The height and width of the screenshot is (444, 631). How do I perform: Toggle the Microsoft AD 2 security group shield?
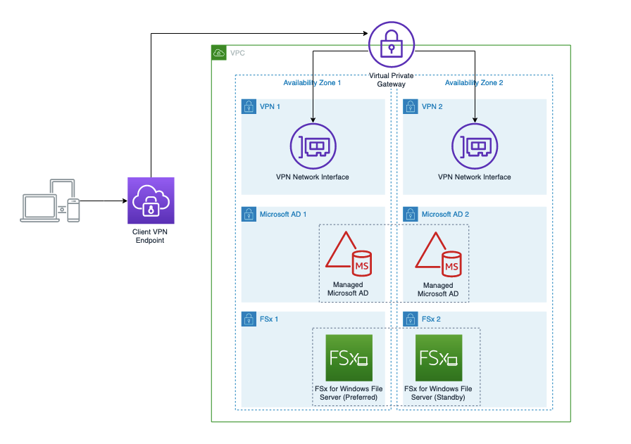pos(411,214)
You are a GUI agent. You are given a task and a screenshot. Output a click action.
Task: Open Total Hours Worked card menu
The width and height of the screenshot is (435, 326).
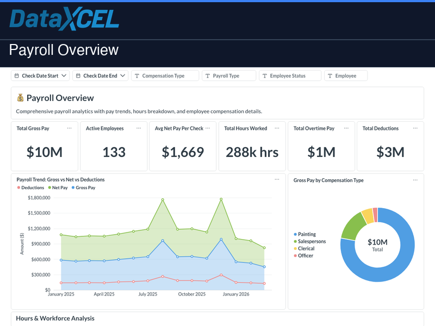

- WHAT TO WORK ON
The required output is the line containing "Task: Open Total Hours Worked card menu" plus every line after it to the end of the data, copied exactly and with no pictures.

- EXPECTED OUTPUT
Task: Open Total Hours Worked card menu
The width and height of the screenshot is (435, 326).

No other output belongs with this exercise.